◆ TASKS TO COMPLETE:
**1.** In the article on D.C.-area senior housing below, condense the paragraph beginning "Since the start of 2016" into a shorter version that keeps its main facts.
**2.** Using the article on D.C.-area senior housing below, state whether each statement agrees with it, answering yes or no and quoting the deciding words:
(a) The Q3 occupancy rate was higher than the rate one year earlier.
(b) Erickson acquired the Marriott campus in January 2019.
(c) Erickson may begin construction on the Bethesda campus before Marriott leaves it.

◆ SOURCE TEXT:
Senior Housing Development Booming In D.C. Area, But Demand Hasn't Kept Up
The senior housing market has been one of the fastest-growing sectors in D.C. real estate, with developers bringing thousands of new units to the area hoping to capitalize on a demand bump from baby boomers.
But recent market data shows demand hasn't kept up with supply, leading to a decrease in occupancy levels. But two of the most active developers, who will speak Jan. 30 at Bisnow's Greater D.C. Senior Housing Summit, say they remain bullish on the D.C. market and are continuing to move forward with new projects.
The occupancy rate for D.C.-area senior housing properties was 87.4% in Q3, down from 88.5% one year earlier and well below the peak of 93.5% in Q1 2016, according to the National Investment Center for Seniors Housing & Care, or NIC.
"The downward trend in the occupancy rate in D.C. stems from the inventory growth which has exceeded net demand," NIC Chief Economist Beth Mace said. "Demand has not kept up."
Since the start of 2016, developers have completed 26 senior housing projects totaling 3,362 units in the D.C. area, according to NIC. Another 18 developments are currently under construction that will add 2,069 units, and more are being planned that could grow the pipeline in future years.
"It's fair to say that when projects were underwritten, it's likely they were underwritten to occupancy rates that are higher than what currently exists in the market," Mace said. "They'll either have to modify their business plans to adjust to that, or it's going to take them longer to lease up than what was in their business plans."
One of the most active senior housing developers in the region, Erickson Living has existing communities in Silver Spring, Ashburn and Springfield, and it has four future projects planned that would add roughly 4,000 units to its footprint, Erickson Vice President Scott Gensler said.
Erickson's future pipeline includes an expansion of its Loudoun County community, new projects in Fairfax County and Howard County, and a major development on the Marriott International campus in Bethesda.
Erickson acquired the 34-acre campus off Rock Spring Road in January 2019, and Gensler said it is still in the early planning stages for what will be a long-term project. It can't begin construction until after Marriott departs the property for its new Downtown Bethesda headquarters in 2022.
"We're very confident there's enough demand," Gensler said. "These projects will be built over time. We're not dropping 4,000 units tomorrow, but we're very confident there is growing demand in the D.C. Metro area and that the sites we have picked are well-diversified and will complement each other."
Gensler said he has seen an increase in the number of competing senior housing developers moving forward with projects in the D.C. region, but part of his confidence in the market comes from an expected surge in demand from baby boomers reaching retirement age.

◆ EXTRACTED DATA:
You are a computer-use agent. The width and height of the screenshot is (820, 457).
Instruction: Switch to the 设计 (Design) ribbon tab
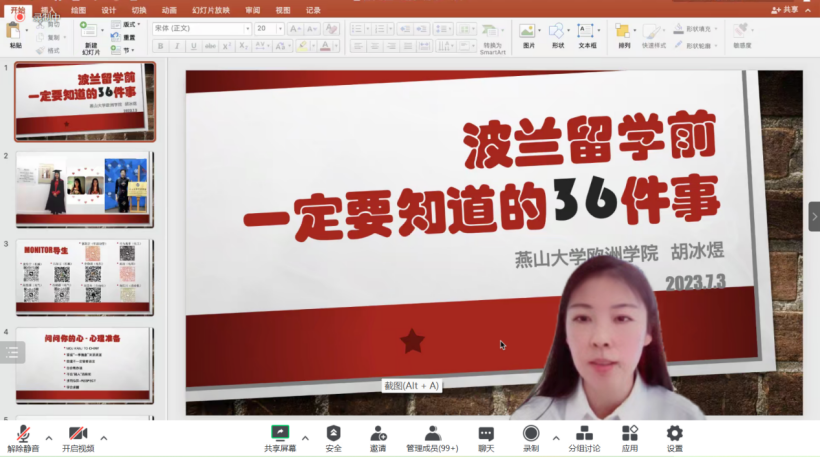108,10
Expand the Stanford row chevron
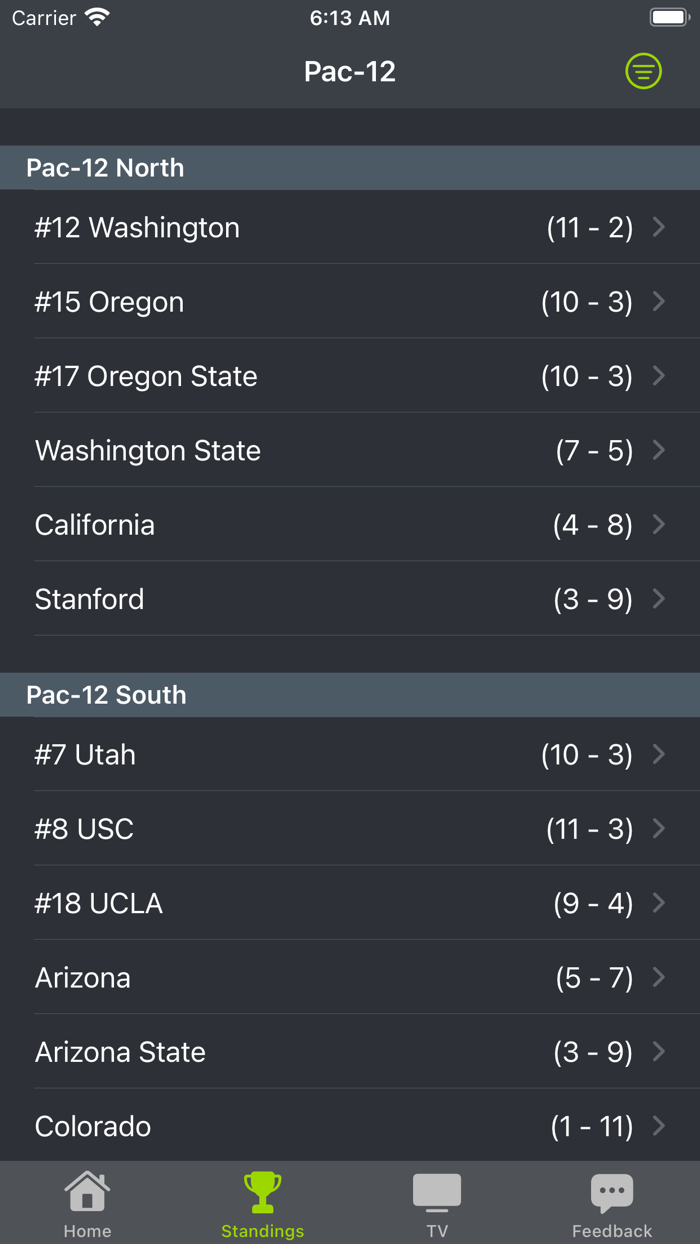 pos(659,599)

◆ LIST OF SOLUTIONS:
**1.** According to NIC, developers have finished 26 senior housing projects with 3,362 units in the D.C. area since early 2016. Another 18 developments with 2,069 units are under construction, and planned projects could enlarge the pipeline further.

**2.**
(a) No: "87.4% in Q3, down from 88.5% one year earlier"
(b) Yes: "Erickson acquired the 34-acre campus off Rock Spring Road in January 2019"
(c) No: "It can't begin construction until after Marriott departs the property"